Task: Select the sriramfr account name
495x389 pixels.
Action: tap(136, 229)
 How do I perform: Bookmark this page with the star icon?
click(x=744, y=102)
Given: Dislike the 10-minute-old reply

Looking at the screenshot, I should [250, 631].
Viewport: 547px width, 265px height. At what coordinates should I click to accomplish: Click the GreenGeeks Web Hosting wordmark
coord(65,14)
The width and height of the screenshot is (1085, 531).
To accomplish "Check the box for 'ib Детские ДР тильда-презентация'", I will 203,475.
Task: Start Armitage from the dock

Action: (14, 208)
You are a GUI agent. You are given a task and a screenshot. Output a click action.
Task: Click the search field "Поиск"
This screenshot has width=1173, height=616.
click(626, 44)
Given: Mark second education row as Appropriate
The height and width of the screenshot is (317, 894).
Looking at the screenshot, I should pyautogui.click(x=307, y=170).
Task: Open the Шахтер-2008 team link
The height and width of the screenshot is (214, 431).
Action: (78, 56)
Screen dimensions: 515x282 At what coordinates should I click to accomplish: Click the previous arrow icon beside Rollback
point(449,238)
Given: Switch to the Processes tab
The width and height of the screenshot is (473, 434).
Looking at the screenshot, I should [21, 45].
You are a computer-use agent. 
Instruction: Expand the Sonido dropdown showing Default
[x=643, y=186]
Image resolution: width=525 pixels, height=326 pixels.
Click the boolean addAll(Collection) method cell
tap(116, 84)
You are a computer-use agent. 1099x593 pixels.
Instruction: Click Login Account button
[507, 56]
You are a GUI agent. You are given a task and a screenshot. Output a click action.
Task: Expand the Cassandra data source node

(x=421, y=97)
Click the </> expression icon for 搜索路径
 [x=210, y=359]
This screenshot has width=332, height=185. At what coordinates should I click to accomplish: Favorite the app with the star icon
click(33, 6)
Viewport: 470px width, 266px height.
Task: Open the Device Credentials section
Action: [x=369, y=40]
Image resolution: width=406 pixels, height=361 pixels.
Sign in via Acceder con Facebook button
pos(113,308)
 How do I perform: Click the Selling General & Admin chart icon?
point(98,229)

→ Work item
Prepare a faithful transcription of the material above, with nothing altered.

→ Output
Task: Select the sriramfr account name
495x389 pixels.
Action: tap(136, 229)
 How do I perform: Bookmark this page with the star icon?
click(x=744, y=102)
Given: Dislike the 10-minute-old reply

Looking at the screenshot, I should [250, 631].
Viewport: 547px width, 265px height. At what coordinates should I click to accomplish: Click the GreenGeeks Web Hosting wordmark
coord(65,14)
The width and height of the screenshot is (1085, 531).
To accomplish "Check the box for 'ib Детские ДР тильда-презентация'", I will 203,475.
Task: Start Armitage from the dock

Action: (14, 208)
You are a GUI agent. You are given a task and a screenshot. Output a click action.
Task: Click the search field "Поиск"
This screenshot has width=1173, height=616.
click(626, 44)
Given: Mark second education row as Appropriate
The height and width of the screenshot is (317, 894).
Looking at the screenshot, I should pyautogui.click(x=307, y=170).
Task: Open the Шахтер-2008 team link
The height and width of the screenshot is (214, 431).
Action: (78, 56)
Screen dimensions: 515x282 At what coordinates should I click to accomplish: Click the previous arrow icon beside Rollback
point(449,238)
Given: Switch to the Processes tab
The width and height of the screenshot is (473, 434).
Looking at the screenshot, I should [21, 45].
You are a computer-use agent. 
Instruction: Expand the Sonido dropdown showing Default
[x=643, y=186]
Image resolution: width=525 pixels, height=326 pixels.
Click the boolean addAll(Collection) method cell
tap(116, 84)
You are a computer-use agent. 1099x593 pixels.
Instruction: Click Login Account button
[507, 56]
You are a GUI agent. You are given a task and a screenshot. Output a click action.
Task: Expand the Cassandra data source node

(x=421, y=97)
Click the </> expression icon for 搜索路径
 [x=210, y=359]
This screenshot has width=332, height=185. At what coordinates should I click to accomplish: Favorite the app with the star icon
click(33, 6)
Viewport: 470px width, 266px height.
Task: Open the Device Credentials section
Action: [x=369, y=40]
Image resolution: width=406 pixels, height=361 pixels.
Sign in via Acceder con Facebook button
pos(113,308)
 How do I perform: Click the Selling General & Admin chart icon?
point(98,229)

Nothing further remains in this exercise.